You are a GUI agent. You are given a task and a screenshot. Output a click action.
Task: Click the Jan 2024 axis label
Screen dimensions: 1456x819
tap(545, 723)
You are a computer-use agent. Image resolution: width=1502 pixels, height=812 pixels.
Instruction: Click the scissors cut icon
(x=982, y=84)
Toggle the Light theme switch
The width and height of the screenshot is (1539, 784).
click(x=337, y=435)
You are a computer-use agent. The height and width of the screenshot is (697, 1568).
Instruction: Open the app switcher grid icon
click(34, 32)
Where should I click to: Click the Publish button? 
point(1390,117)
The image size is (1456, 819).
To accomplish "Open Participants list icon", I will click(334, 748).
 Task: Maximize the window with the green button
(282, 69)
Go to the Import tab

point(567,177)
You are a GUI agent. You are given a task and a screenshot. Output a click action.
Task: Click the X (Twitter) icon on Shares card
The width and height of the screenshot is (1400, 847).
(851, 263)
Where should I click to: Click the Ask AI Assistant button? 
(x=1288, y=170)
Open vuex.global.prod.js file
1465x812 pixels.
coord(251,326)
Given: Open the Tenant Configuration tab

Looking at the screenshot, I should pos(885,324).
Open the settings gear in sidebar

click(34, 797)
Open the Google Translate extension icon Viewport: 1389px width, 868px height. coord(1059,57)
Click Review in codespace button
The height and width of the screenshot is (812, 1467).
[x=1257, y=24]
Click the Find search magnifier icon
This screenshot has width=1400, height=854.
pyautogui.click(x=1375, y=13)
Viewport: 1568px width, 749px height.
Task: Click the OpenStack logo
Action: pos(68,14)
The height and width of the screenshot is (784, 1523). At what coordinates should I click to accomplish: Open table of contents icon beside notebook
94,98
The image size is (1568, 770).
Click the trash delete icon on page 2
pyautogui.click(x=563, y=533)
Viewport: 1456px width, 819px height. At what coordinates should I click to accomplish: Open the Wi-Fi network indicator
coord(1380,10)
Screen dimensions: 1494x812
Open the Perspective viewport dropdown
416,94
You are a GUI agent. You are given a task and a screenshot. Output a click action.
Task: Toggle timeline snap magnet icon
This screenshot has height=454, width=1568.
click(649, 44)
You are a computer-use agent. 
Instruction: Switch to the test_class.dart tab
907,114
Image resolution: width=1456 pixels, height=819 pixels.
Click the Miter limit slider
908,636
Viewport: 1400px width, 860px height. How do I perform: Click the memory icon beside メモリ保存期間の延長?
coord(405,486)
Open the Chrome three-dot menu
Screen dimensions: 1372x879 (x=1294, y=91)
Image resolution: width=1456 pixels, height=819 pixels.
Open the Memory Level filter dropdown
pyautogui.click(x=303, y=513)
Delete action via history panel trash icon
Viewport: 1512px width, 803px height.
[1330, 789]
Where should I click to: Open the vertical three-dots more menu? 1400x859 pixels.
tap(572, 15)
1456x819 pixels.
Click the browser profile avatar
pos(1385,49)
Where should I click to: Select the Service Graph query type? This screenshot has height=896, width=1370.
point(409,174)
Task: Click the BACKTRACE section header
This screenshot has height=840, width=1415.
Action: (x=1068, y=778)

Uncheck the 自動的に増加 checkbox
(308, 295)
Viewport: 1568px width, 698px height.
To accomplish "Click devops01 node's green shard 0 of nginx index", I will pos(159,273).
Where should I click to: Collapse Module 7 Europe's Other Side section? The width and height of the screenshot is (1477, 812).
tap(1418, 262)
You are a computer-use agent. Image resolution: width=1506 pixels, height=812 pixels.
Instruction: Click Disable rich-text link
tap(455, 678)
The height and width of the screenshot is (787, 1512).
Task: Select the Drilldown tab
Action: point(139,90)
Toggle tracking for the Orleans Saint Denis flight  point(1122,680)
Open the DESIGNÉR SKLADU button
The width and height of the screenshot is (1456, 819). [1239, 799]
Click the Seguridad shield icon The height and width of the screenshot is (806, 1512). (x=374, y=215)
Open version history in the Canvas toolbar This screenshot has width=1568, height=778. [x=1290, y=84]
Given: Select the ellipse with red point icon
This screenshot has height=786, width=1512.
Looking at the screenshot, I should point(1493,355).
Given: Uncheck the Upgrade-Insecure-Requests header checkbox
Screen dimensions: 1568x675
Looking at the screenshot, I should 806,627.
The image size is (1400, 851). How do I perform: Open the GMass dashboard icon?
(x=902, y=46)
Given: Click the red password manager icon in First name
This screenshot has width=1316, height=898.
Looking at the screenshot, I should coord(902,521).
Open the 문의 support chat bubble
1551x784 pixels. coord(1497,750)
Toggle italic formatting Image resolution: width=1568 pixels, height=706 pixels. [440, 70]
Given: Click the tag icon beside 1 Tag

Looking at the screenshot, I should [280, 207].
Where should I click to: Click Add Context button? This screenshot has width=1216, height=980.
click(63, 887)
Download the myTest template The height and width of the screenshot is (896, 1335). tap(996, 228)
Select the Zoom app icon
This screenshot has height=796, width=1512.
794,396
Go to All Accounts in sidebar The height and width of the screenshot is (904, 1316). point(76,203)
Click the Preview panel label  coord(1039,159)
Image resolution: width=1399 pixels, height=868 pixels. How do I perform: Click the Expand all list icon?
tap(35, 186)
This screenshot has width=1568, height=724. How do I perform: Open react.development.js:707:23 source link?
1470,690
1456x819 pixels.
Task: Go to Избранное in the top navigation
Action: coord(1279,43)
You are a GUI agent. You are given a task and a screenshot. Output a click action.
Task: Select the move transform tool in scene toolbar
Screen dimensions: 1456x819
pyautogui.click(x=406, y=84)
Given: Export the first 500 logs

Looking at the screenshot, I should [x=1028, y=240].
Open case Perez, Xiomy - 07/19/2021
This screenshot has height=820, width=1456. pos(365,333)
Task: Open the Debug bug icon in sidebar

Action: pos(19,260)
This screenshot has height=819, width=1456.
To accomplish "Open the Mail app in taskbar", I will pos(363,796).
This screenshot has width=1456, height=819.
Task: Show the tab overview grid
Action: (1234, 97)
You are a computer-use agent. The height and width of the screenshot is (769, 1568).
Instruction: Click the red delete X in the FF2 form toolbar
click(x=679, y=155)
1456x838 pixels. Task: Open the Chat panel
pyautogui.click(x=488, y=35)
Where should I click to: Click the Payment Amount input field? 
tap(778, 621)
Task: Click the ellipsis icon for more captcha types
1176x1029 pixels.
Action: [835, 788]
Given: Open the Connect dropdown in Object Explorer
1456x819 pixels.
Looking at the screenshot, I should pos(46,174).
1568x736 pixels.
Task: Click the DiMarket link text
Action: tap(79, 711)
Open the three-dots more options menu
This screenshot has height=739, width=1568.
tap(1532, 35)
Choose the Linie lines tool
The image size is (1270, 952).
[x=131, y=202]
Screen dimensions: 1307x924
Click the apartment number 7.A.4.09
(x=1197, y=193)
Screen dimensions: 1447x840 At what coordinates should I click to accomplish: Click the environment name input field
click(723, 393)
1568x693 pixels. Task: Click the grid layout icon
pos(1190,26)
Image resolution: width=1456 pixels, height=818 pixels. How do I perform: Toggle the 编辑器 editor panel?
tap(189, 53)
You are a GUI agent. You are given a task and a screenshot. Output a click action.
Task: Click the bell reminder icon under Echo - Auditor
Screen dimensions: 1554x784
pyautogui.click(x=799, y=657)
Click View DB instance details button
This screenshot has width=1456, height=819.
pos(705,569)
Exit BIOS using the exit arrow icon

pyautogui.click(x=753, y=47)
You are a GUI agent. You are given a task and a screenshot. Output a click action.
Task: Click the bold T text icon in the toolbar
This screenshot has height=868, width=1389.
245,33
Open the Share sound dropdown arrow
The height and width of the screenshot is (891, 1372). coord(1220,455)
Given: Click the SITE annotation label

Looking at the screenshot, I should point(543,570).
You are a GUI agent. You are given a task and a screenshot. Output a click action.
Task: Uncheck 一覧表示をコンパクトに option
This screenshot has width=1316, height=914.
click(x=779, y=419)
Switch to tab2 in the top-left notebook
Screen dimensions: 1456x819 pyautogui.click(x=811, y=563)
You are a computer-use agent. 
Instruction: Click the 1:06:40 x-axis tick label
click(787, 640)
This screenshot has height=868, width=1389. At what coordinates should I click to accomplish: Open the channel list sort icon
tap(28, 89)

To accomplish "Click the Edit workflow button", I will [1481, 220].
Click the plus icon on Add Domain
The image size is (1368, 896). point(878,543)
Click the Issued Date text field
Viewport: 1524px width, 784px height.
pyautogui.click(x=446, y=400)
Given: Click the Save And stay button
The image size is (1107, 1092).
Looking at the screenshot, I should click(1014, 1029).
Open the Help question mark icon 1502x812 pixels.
------------
■ WHAT TO WORK ON
All lines above between those holding "Instruction: Open the app switcher grid icon" and "Task: Click the X", inclusive, must be set down unchanged, and no other line may be included.

■ EXPECTED ANSWER
Instruction: Open the app switcher grid icon
click(34, 32)
Where should I click to: Click the Publish button? 
point(1390,117)
The image size is (1456, 819).
To accomplish "Open Participants list icon", I will click(334, 748).
 Task: Maximize the window with the green button
(282, 69)
Go to the Import tab

point(567,177)
You are a GUI agent. You are given a task and a screenshot. Output a click action.
Task: Click the X (Twitter) icon on Shares card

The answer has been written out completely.